This pattern focuses on being able to decompose problems entirely and understand each part thoroughly. Many times, in the work force, people will only have enough approximate knowledge to help them get through their days, but when problems arise, they become useless. It is extremely important to be able to take all parts of a problem and truly understand them. To be able to decompose these large problems, it is important to study and understand every part that goes into it. While doing this however, it is important not to become too narrowly focused on one idea.
I connected with this pattern a lot due to the fact that many times when working on a project, I will run into an issue that I can provide a “hacky” fix to by reading it online, but I never acquire the knowledge of that topic specifically. I often times make the excuse that school causes timelines and completion of projects that are often unreasonable to be able to fully delve into the project. However, I need to start taking these problems apart piece by piece in order to start fully learning anything I come into contact with. If I am able to start with small sections of material, eventually there will be overlaps in knowledge that will build on top of each other until the projects that I’m faced with, now appear to be far easier. It is often overwhelming to start off researching into an entire idea of a project but being able to take small slices of it will make it far more manageable.

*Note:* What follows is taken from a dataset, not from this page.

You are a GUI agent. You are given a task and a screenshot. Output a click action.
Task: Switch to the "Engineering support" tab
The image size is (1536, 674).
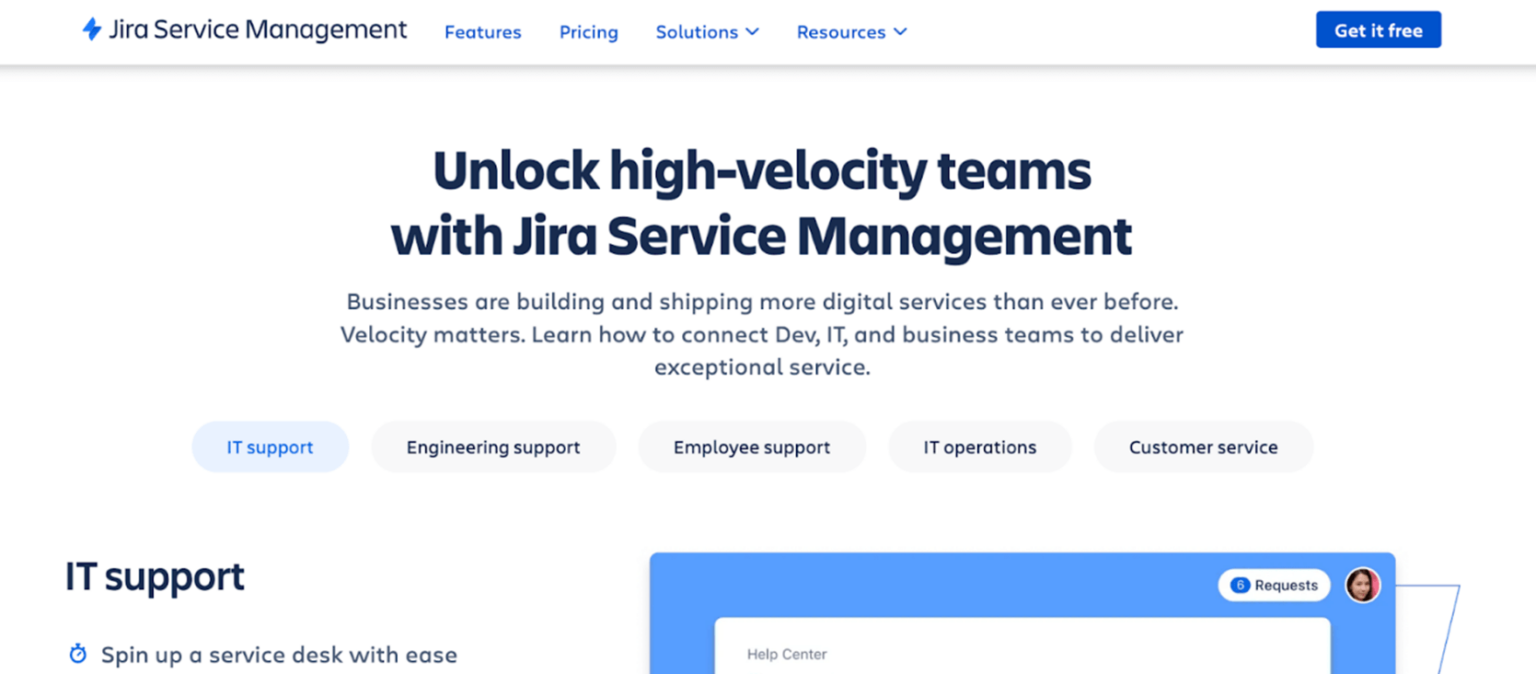[x=493, y=447]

I enjoyed in this pattern how they discussed that often times there is a more knowledgeable person in order to fill in the gaps that you may have. In the workforce this can be a co-worker or a higher-up, but often times it is the teacher in school. Being able to create the knowledge for oneself is far superior in the long run than consistently going to the person that may have a better understanding. In order for anyone to reach that status of knowledge, they all took their time to break down and understand individual components of any problem they run into.